_Prompt 1_.
From the passage on the stick grenade and the Springfield '03, write out the portion starting with "In 1936, the" and going on through "automatic rifle offered.".
_Prompt 2_.
According to the passage on the stick grenade and the Springfield '03, which rifle replaced the Springfield '03 in 1936?
_Prompt 3_.
Decide whether each statement agrees with the passage on the stick grenade and the Springfield '03. Answer yes or no, and quote the deciding words.
(a) The stick grenade's TNT charge went off after a 4- to 5-second delay.
(b) The Springfield '03 was a semiautomatic rifle.
(c) In the Normandy Campaign, most infantrymen preferred the Springfield to semiautomatic and automatic weapons.

_Document segment_.
↓↓↓

The stick grenade was armed by unscrewing the metal cap on the bottom of the handle to expose a porcelain bead attached to a cord in the handle. Pulling the bead actuated a friction igniter, and the TNT charge exploded after a 4- to 5-second delay. Late in the war variant stick grenade models substituted a concrete or wooden charge container for the original metal head.
The grenade is thrown not shot. This means that the strength of the throw (distance) can be controlled, by how long the Fire button is held down before releasing.
Springfield '03 Sniper
Officially designated "U.S. Rifle, Caliber .30, Model of 1903," it was better known as the Springfield, the Springfield '03, or simply the '03. This bolt-action rifle was adopted by the U.S. Army in 1903 and remained the standard issue rifle of America's armed forces until 1936.
In 1936, the Springfield '03 was replaced by the M1 Garand, but many Springfields saw service in World War II. In the Normandy Campaign, the Springfield was used primarily as a sniper weapon; the vast majority of infantrymen preferred semiautomatic and automatic weapons to the bolt-action rifle. Any advantage the Springfield may have had in accuracy was more than offset by the rate of fire the Garand, M1 Carbine, and Browning automatic rifle offered.
This weapon will have a Sniper Mode, activated by the secondary weapon use key, allowing the player to zoom the camera to make precise shots. The edges of the screen will feather out as the scope is brought up to the camera. Then the crosshair overlay will be seen, which will be different from its German counterpart rifle.

↑↑↑

_Source data_.
↓↓↓

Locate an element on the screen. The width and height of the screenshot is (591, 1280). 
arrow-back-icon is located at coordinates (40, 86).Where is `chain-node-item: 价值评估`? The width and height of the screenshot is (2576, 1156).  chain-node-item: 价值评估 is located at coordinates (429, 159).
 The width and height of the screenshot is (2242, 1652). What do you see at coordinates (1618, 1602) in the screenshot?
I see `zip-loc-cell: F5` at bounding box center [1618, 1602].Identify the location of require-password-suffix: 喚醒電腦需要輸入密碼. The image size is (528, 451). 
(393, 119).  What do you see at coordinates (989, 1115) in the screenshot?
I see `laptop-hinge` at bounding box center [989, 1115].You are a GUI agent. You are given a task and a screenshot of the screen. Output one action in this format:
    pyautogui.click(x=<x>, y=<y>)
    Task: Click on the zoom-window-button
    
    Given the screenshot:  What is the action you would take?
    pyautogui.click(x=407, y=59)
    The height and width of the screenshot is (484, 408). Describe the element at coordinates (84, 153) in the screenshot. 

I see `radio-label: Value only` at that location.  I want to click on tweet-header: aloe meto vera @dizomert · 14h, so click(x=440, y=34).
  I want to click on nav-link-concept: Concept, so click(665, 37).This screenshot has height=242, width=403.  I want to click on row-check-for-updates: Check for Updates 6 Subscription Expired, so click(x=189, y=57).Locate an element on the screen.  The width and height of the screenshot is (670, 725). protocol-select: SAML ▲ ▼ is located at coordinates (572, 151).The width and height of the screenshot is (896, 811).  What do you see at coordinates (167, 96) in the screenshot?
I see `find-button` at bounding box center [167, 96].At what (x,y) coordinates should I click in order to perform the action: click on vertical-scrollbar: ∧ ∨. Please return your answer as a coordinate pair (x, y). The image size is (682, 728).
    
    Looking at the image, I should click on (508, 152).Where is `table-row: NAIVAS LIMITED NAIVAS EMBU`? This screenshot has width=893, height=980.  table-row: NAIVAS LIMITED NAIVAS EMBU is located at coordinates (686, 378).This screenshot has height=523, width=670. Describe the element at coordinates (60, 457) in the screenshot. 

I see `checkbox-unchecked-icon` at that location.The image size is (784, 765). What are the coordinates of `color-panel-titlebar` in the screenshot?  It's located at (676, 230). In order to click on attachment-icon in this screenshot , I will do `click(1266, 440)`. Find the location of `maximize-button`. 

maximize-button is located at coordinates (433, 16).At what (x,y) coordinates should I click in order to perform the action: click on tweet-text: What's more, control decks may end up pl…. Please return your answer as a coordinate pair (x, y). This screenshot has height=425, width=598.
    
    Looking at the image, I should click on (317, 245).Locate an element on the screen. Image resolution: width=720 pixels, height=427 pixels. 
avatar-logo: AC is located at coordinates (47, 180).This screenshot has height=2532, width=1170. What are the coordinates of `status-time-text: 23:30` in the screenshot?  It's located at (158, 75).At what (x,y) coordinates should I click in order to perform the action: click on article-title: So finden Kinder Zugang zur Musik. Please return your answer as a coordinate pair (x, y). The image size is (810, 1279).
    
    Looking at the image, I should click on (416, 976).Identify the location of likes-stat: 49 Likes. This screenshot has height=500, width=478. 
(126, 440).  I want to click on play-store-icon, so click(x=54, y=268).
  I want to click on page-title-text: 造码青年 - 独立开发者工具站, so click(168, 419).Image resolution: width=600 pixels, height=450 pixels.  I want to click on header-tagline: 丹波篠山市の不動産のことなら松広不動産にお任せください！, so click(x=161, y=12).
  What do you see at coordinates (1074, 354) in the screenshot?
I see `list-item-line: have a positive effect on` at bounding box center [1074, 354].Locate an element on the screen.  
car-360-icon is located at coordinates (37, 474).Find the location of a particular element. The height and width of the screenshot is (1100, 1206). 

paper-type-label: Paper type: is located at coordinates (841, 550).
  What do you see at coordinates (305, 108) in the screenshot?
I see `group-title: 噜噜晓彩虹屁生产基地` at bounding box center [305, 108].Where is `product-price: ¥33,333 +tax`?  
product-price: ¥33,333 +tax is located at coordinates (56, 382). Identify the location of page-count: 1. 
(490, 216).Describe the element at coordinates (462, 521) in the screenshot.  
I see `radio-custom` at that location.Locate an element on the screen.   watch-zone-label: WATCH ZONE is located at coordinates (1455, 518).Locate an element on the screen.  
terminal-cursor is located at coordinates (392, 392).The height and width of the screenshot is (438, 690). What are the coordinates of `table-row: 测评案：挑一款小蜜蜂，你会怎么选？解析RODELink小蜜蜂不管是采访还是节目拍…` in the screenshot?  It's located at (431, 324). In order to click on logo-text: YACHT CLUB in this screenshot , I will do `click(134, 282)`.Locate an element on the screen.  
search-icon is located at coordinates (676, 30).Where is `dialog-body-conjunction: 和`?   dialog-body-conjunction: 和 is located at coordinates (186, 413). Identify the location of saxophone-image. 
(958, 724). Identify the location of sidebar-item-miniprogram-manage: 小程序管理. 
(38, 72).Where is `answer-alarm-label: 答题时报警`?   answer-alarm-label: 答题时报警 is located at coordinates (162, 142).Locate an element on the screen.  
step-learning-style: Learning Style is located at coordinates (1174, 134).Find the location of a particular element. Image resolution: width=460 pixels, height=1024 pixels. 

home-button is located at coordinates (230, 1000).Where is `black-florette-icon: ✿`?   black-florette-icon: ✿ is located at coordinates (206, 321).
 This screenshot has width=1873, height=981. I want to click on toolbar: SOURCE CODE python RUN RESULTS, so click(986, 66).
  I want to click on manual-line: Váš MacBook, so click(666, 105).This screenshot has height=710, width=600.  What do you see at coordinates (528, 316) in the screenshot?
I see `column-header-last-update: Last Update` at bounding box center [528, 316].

↑↑↑

_Task solution 1_.
In 1936, the Springfield '03 was replaced by the M1 Garand, but many Springfields saw service in World War II. In the Normandy Campaign, the Springfield was used primarily as a sniper weapon; the vast majority of infantrymen preferred semiautomatic and automatic weapons to the bolt-action rifle. Any advantage the Springfield may have had in accuracy was more than offset by the rate of fire the Garand, M1 Carbine, and Browning automatic rifle offered.

_Task solution 2_.
The M1 Garand replaced it.

_Task solution 3_.
(a) Yes: "the TNT charge exploded after a 4- to 5-second delay"
(b) No: "This bolt-action rifle was adopted by the U.S. Army in 1903"
(c) No: "the vast majority of infantrymen preferred semiautomatic and automatic weapons to the bolt-action rifle"